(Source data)
○ ○ ○
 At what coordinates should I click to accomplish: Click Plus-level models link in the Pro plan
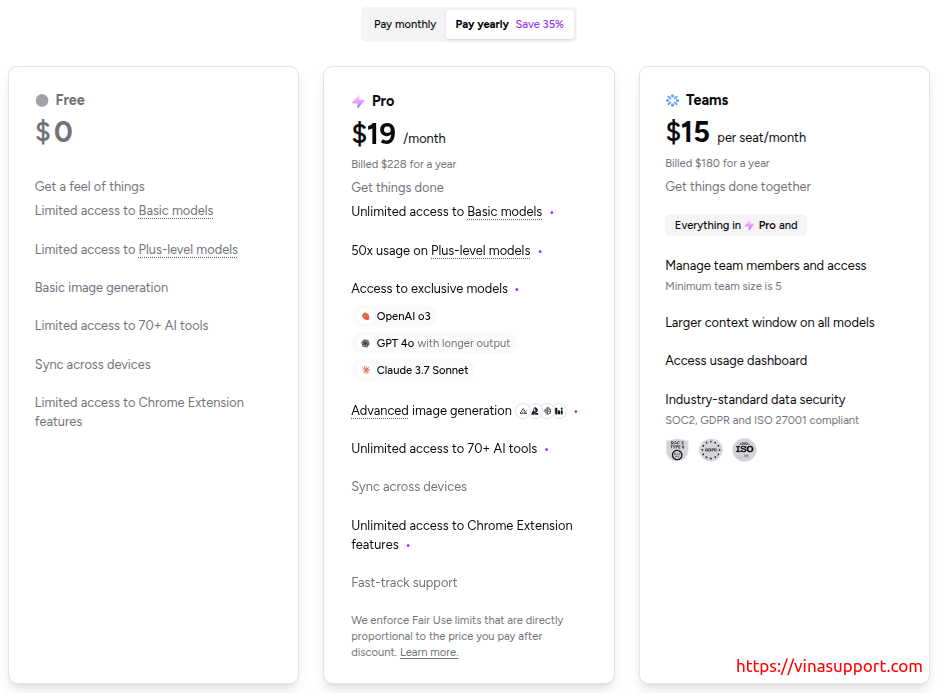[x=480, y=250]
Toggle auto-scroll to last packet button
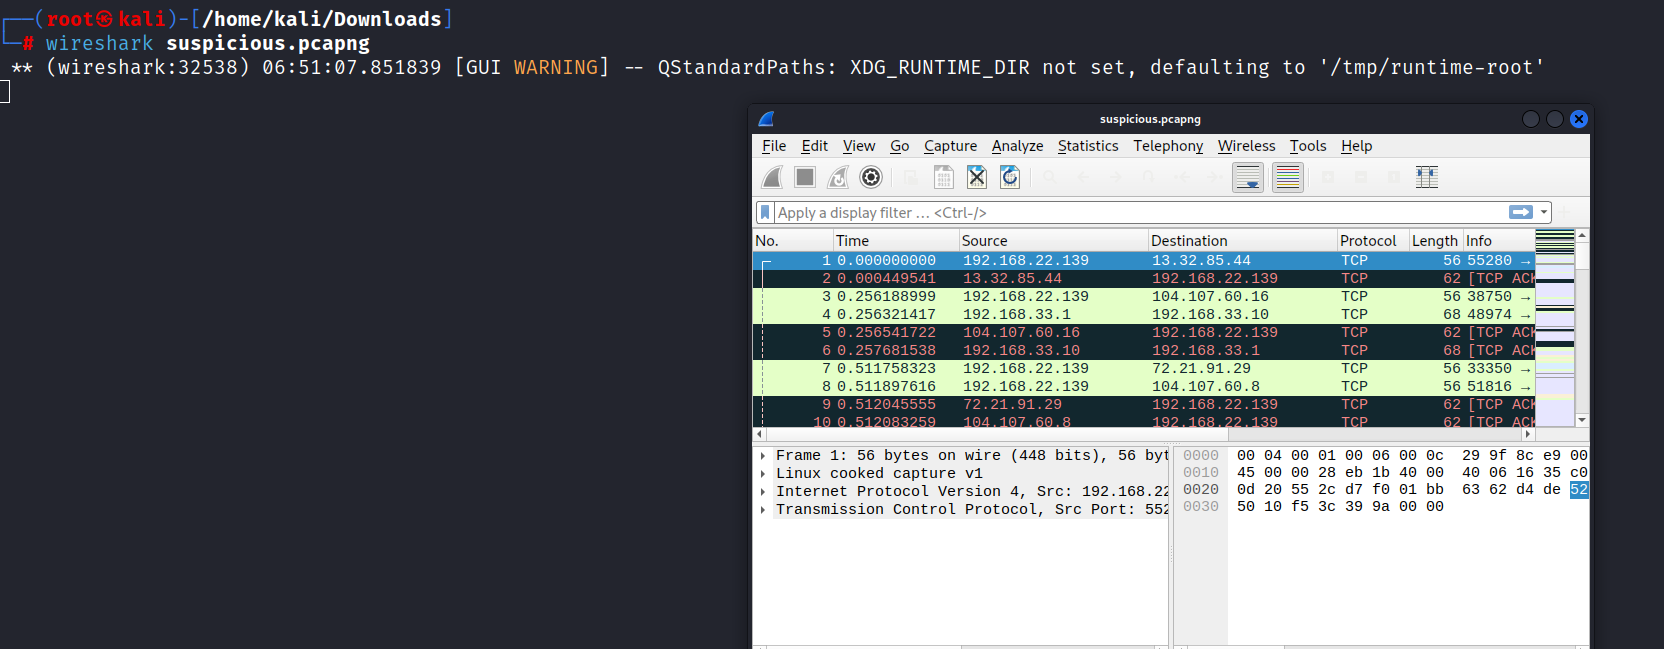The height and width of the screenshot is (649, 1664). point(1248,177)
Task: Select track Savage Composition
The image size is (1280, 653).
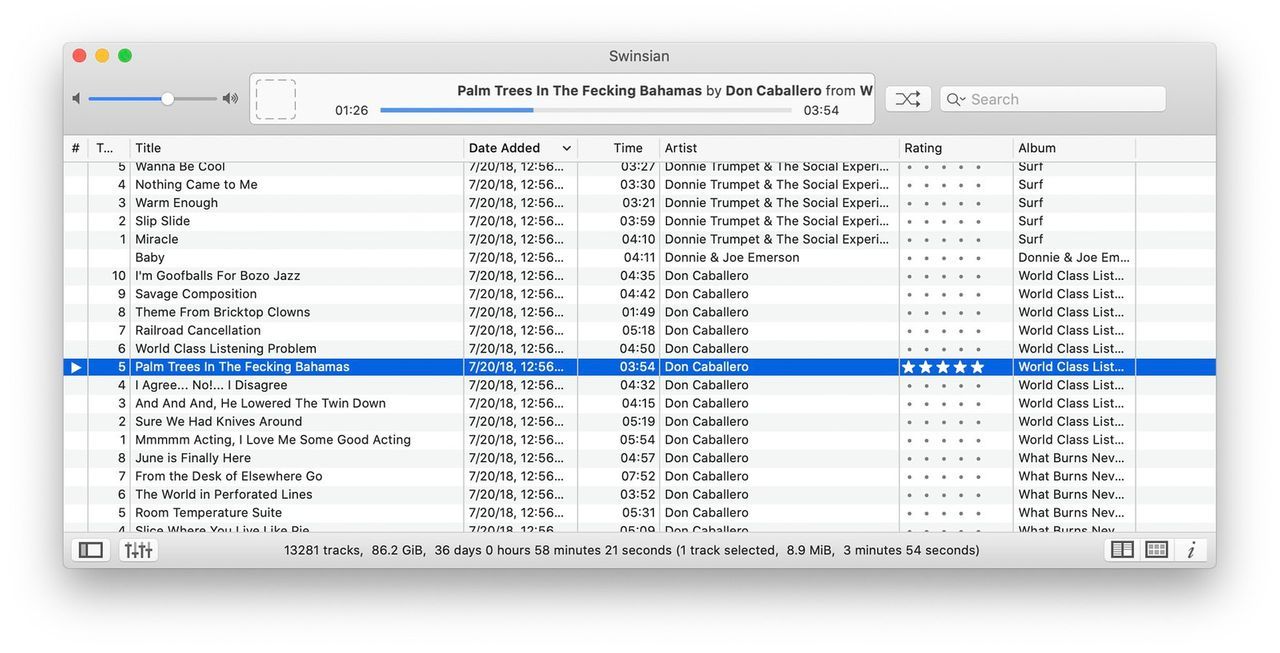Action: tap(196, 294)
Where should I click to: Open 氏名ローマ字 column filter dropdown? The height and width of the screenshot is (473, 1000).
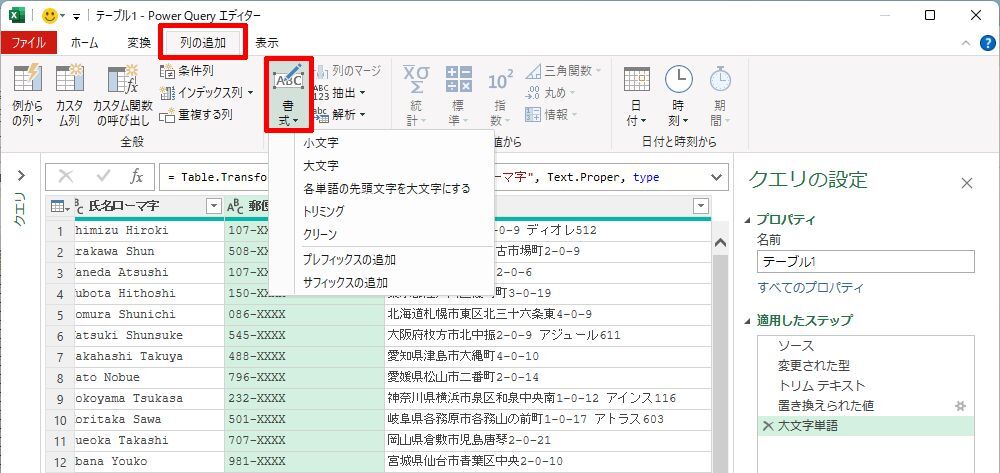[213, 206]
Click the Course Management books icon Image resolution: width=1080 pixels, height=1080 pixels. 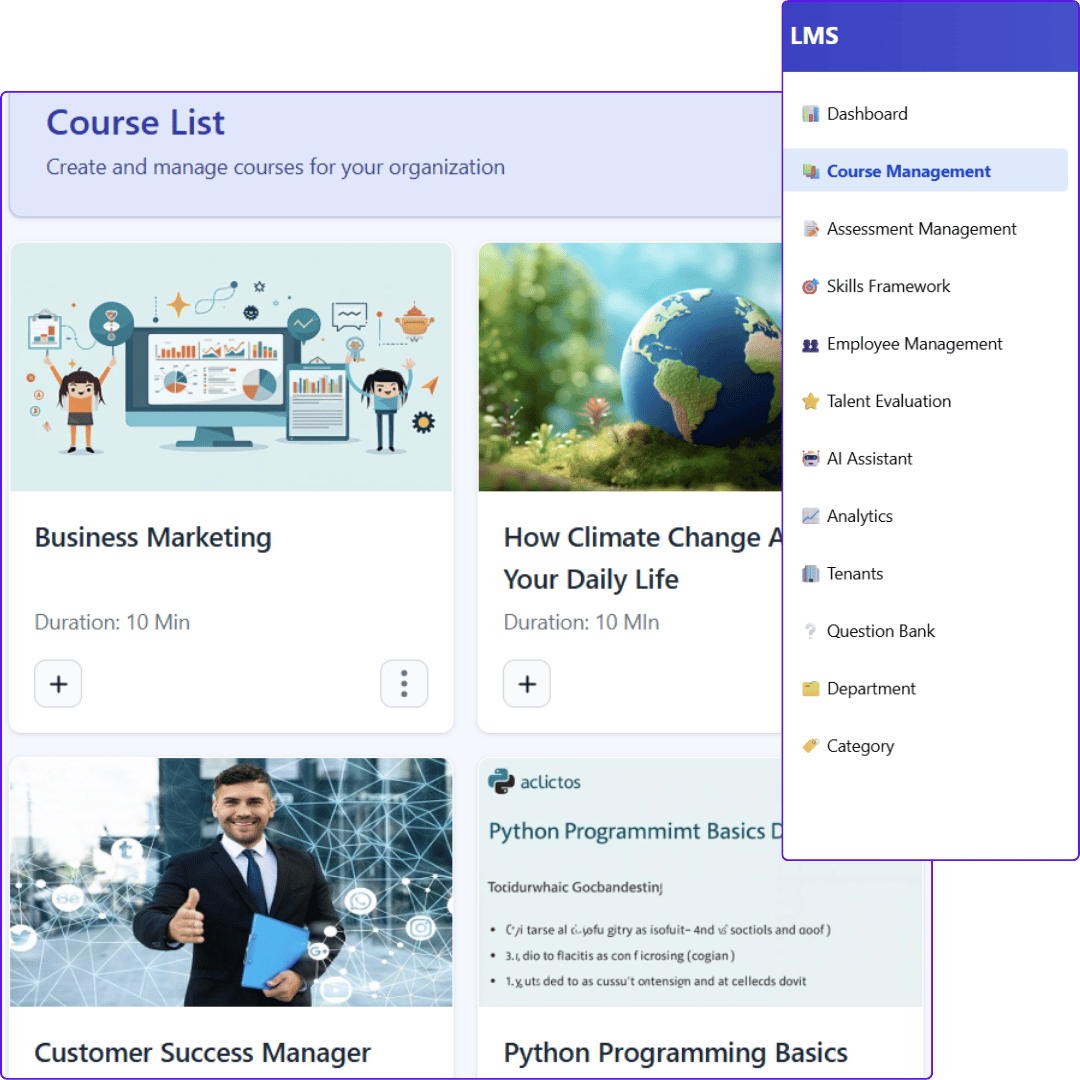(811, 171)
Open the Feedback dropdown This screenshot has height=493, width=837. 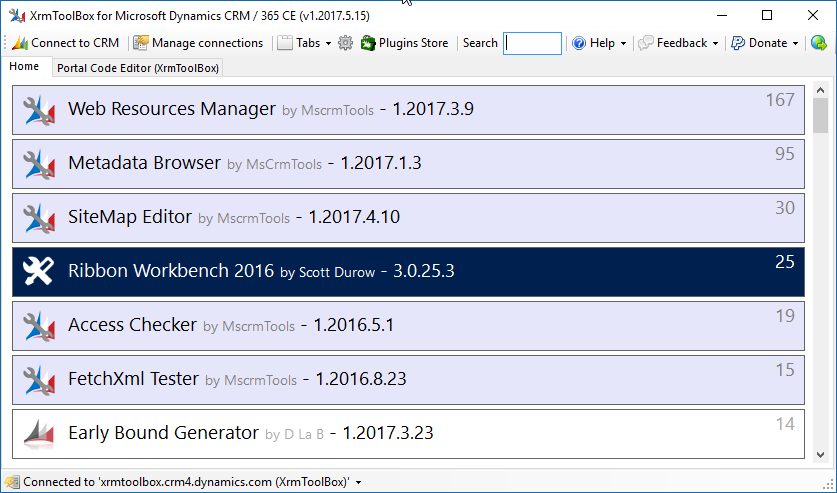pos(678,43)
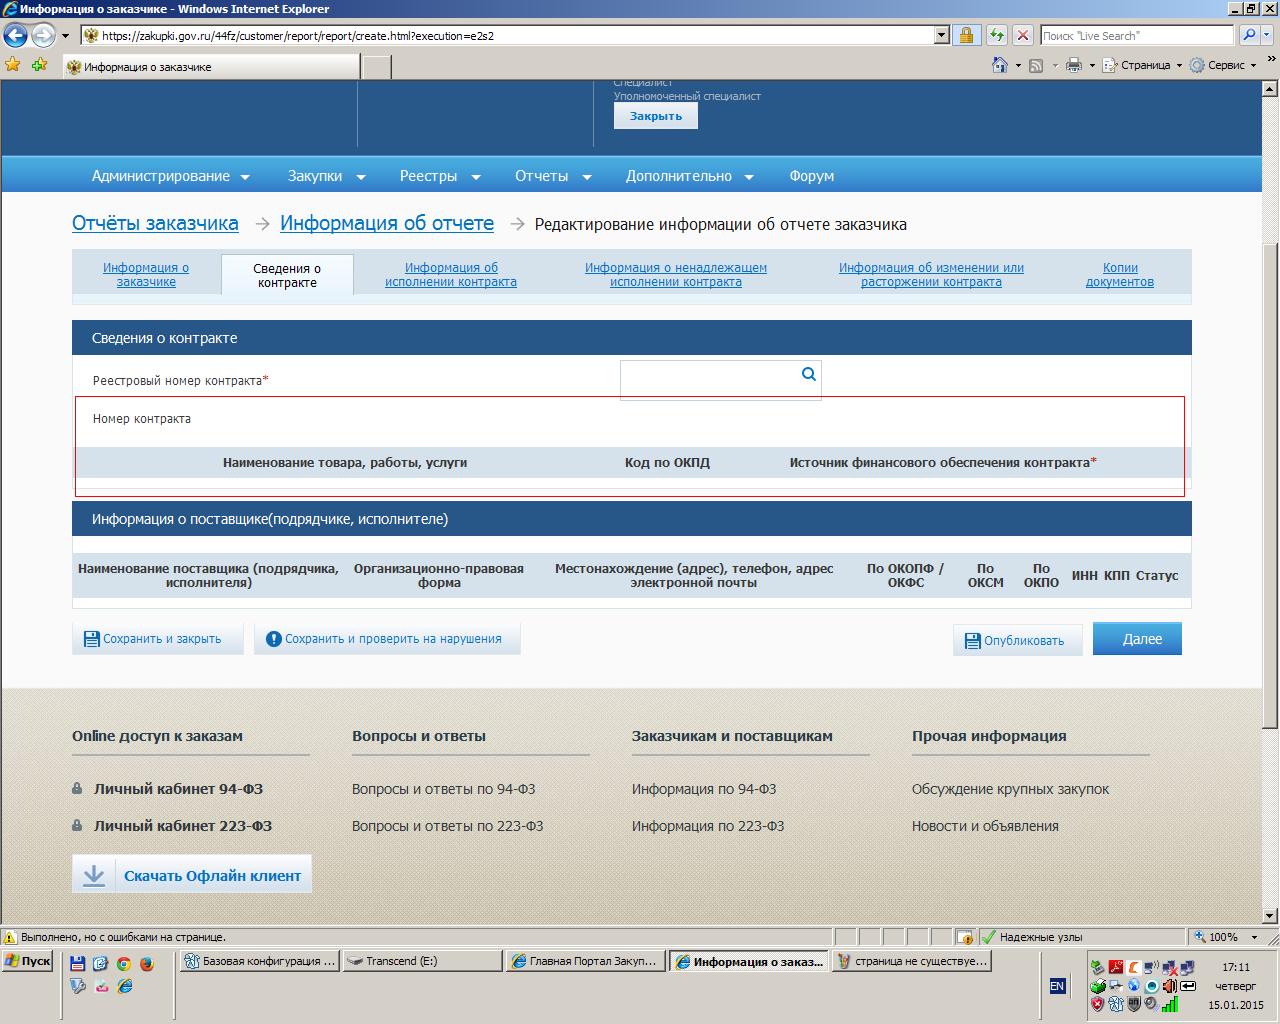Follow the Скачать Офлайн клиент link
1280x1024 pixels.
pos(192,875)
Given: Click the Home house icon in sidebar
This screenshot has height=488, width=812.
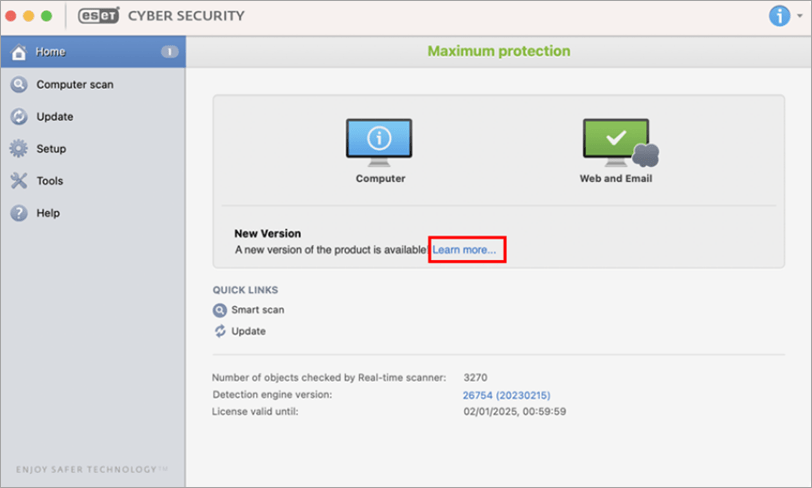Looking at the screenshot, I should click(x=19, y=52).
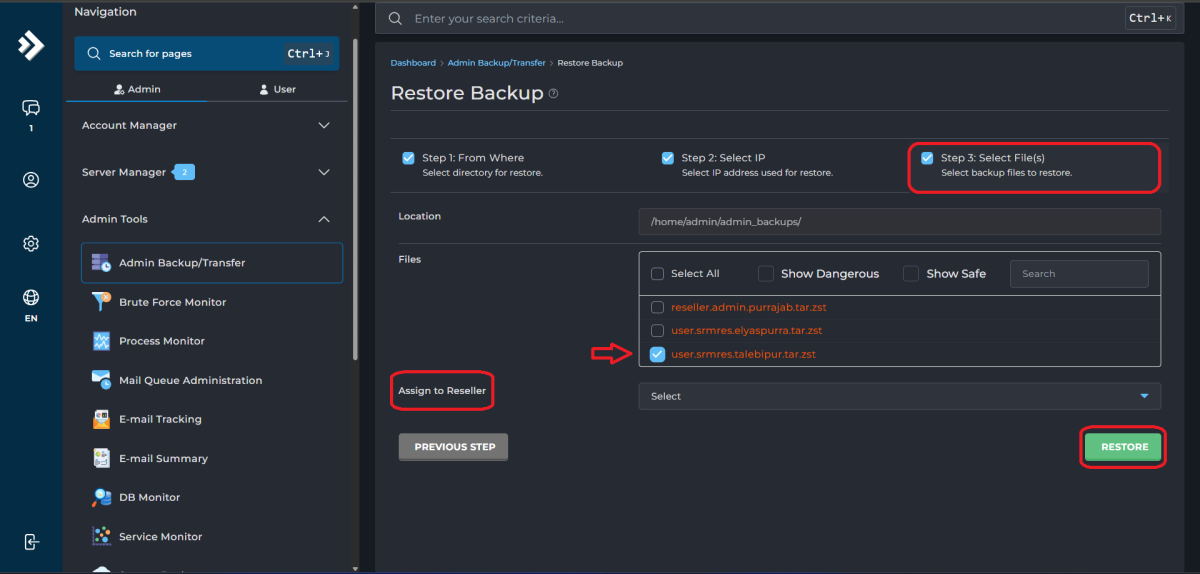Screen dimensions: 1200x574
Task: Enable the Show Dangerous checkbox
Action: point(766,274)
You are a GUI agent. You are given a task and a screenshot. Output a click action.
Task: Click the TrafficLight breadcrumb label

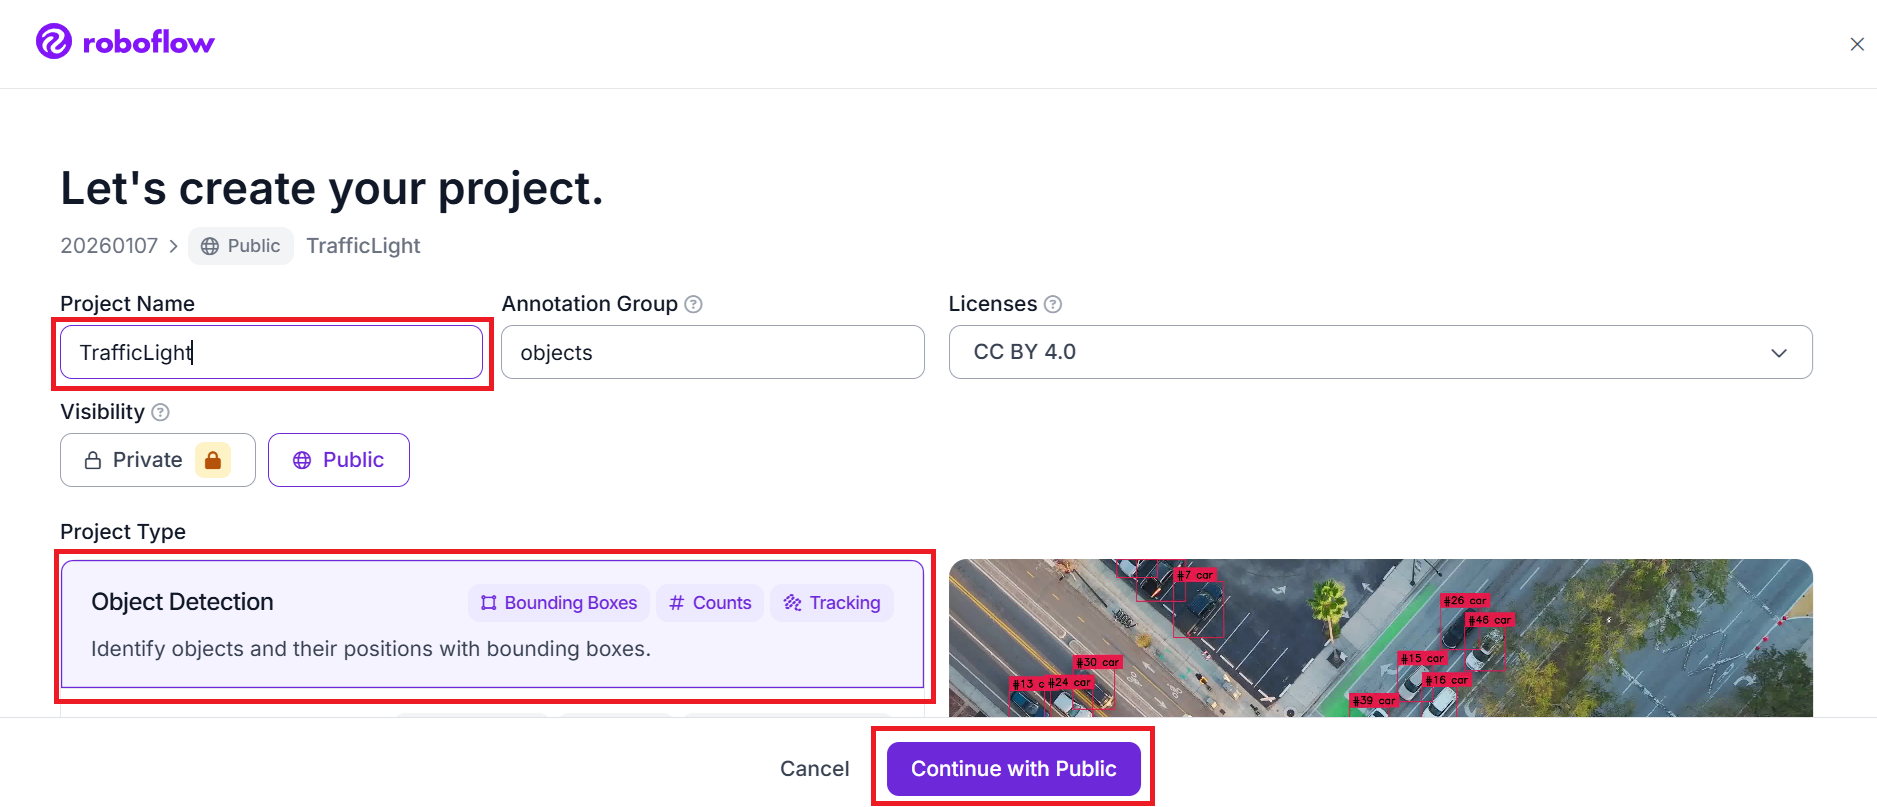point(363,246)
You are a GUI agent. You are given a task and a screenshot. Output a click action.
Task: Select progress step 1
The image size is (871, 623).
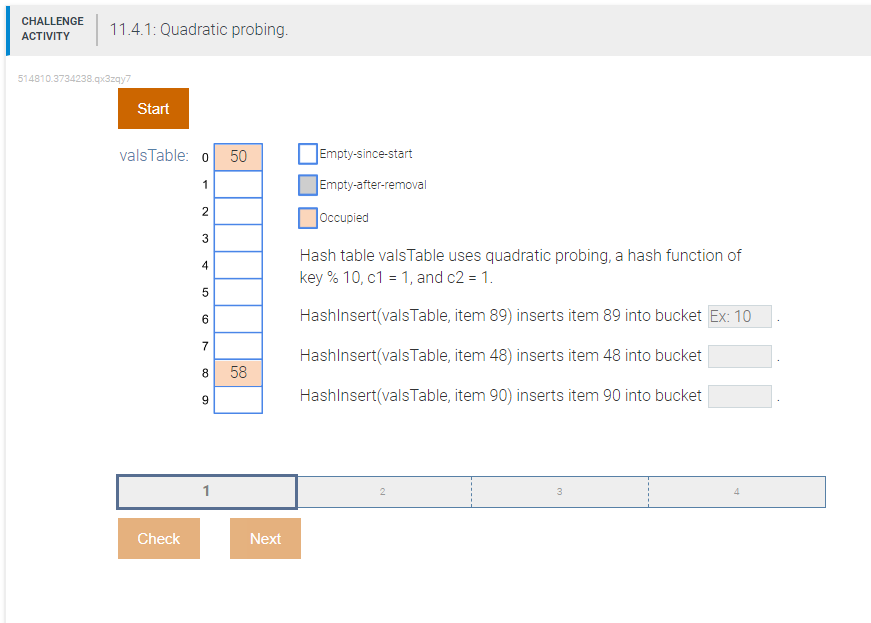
○ ○ ○
* THE TASK: Write back the stretch of lines above that begins with the line holding "This screenshot has height=488, width=812." and ends with the line holding "Task: Select progress step 1", both included, exactly as written. Pictures stay out.

* TASK ANSWER:
This screenshot has height=488, width=812.
Looking at the screenshot, I should click(x=19, y=52).
Screen dimensions: 1200x574
Task: Enable the Show Dangerous checkbox
Action: point(766,274)
You are a GUI agent. You are given a task and a screenshot. Output a click action.
Task: Click the TrafficLight breadcrumb label

point(363,246)
You are a GUI agent. You are given a task and a screenshot. Output a click action.
Task: Select progress step 1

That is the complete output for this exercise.